* _Supplied data_:
◇ ◇ ◇ ◇ ◇ ◇ ◇

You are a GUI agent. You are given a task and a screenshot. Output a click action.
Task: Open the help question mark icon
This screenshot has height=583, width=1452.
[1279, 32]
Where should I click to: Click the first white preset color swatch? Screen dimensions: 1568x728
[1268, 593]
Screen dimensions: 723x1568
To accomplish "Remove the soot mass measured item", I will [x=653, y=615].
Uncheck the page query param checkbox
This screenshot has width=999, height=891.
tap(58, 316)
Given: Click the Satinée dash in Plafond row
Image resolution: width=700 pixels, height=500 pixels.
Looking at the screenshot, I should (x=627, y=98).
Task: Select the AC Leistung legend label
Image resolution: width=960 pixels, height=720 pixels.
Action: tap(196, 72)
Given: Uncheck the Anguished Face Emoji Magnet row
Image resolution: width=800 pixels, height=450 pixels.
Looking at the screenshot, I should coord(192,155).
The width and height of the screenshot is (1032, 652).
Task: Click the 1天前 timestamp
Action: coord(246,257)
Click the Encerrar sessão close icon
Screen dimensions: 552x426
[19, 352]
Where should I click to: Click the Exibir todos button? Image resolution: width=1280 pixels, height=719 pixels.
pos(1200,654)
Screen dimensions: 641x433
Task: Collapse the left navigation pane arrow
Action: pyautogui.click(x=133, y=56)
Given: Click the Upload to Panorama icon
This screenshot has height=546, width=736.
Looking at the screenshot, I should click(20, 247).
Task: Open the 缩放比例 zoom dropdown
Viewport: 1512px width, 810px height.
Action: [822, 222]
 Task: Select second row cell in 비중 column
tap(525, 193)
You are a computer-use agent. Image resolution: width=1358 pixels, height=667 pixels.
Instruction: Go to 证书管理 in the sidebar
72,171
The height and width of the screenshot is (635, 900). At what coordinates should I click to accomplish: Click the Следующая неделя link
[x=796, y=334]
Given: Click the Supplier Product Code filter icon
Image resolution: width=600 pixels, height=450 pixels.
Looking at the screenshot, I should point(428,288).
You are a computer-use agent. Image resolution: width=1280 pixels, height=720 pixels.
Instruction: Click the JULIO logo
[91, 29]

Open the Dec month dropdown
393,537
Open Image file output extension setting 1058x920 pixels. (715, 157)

◇ ◇ ◇ ◇ ◇ ◇ ◇

* _Required work_: Output every record above in full, exactly as it reads.

* _Task response_:
You are a GUI agent. You are given a task and a screenshot. Output a click action.
Task: Open the help question mark icon
This screenshot has height=583, width=1452.
[1279, 32]
Where should I click to: Click the first white preset color swatch? Screen dimensions: 1568x728
[1268, 593]
Screen dimensions: 723x1568
To accomplish "Remove the soot mass measured item", I will [x=653, y=615].
Uncheck the page query param checkbox
This screenshot has width=999, height=891.
tap(58, 316)
Given: Click the Satinée dash in Plafond row
Image resolution: width=700 pixels, height=500 pixels.
Looking at the screenshot, I should (x=627, y=98).
Task: Select the AC Leistung legend label
Image resolution: width=960 pixels, height=720 pixels.
Action: tap(196, 72)
Given: Uncheck the Anguished Face Emoji Magnet row
Image resolution: width=800 pixels, height=450 pixels.
Looking at the screenshot, I should coord(192,155).
The width and height of the screenshot is (1032, 652).
Task: Click the 1天前 timestamp
Action: coord(246,257)
Click the Encerrar sessão close icon
Screen dimensions: 552x426
[19, 352]
Where should I click to: Click the Exibir todos button? Image resolution: width=1280 pixels, height=719 pixels.
pos(1200,654)
Screen dimensions: 641x433
Task: Collapse the left navigation pane arrow
Action: pyautogui.click(x=133, y=56)
Given: Click the Upload to Panorama icon
This screenshot has height=546, width=736.
Looking at the screenshot, I should click(20, 247).
Task: Open the 缩放比例 zoom dropdown
Viewport: 1512px width, 810px height.
Action: [822, 222]
 Task: Select second row cell in 비중 column
tap(525, 193)
You are a computer-use agent. Image resolution: width=1358 pixels, height=667 pixels.
Instruction: Go to 证书管理 in the sidebar
72,171
The height and width of the screenshot is (635, 900). At what coordinates should I click to accomplish: Click the Следующая неделя link
[x=796, y=334]
Given: Click the Supplier Product Code filter icon
Image resolution: width=600 pixels, height=450 pixels.
Looking at the screenshot, I should point(428,288).
You are a computer-use agent. Image resolution: width=1280 pixels, height=720 pixels.
Instruction: Click the JULIO logo
[91, 29]

Open the Dec month dropdown
393,537
Open Image file output extension setting 1058x920 pixels. (715, 157)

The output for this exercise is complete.